One conundrum of human existence is that joy is the only thing that brings us into the present moment. It is always an option, and as such is just a decision away. It may be a chirping bird, the sweet scent of a rose wafting through the air, fluffy clouds in a deeply blue sky, infinite stars in a cloudless sky... or, the sense of breathing in the sweet, living air, the faint pulse of your heart in your knees, the wonderful healing heat of rubbing your hands together. Whatever it is, it can immediately bring you to now.

This is a skill. But there is an over-arching principle here that is important: What you pay attention to expands. The more joy you decide to perceive, the more joy becomes apparent, and will crowd out any pain and suffering. Continue to be with joy, and soon your life will reflect back to you more and more reasons for joy. And because joy is who and what you are, this can happen very quickly. Appreciation and gratitude are more skills to apply in getting to now.

The other "secret" that we all really know is what some call "faith", others call "contextualizing". We have "faith" that what we think is happening to us is positive and leading us to more joy, more healing, more happiness. Referring back to Watts' statement that "ecstacy is inevitable," we all get there, either in life or by death.

For example, one person is coping with an aching knee and "has faith" or contextualizes that he is "getting old" and the knee is breaking down. Alarmed, he visits his doctor who runs a couple of tests and although there was nothing conclusive, the knee may be arthritic, and subscribes various drugs for the pain and inflammation. Further alarmed, this person has now decided he has arthritis in his knee, and if he doesn't take the drugs the pain is worse. Soon, x-rays show that the cartlidge in the knee is shrinking, and soon the doctor recommends surgery.

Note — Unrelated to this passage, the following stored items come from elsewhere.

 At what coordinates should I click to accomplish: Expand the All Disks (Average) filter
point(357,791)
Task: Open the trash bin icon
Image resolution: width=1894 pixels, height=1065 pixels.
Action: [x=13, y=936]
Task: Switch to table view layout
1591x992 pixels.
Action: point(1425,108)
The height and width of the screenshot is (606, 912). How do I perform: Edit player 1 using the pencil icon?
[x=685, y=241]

cloud of joy On the other hand... a person with a pain in his knee has faith that it is a new energy pattern to improve or heal a weak knee. The person is excited about having a healed knee, and in a few days, the pain is gone, and the knee feels stronger.

In the first case, the person has stepped away from the present moment into futures of pain and suffering. In the second example, the person has chosen to step into the joy of the now and the healing of the knee.

In both cases, where the attention went is what expanded.

Allow the option of joy at every opportunity. Exercise that skill and it will grow stronger and more effective. Let the pain and worry of life be a cue to find the joy, and soon the Real Ecstatic You is revealed in all its wondrous healing glory.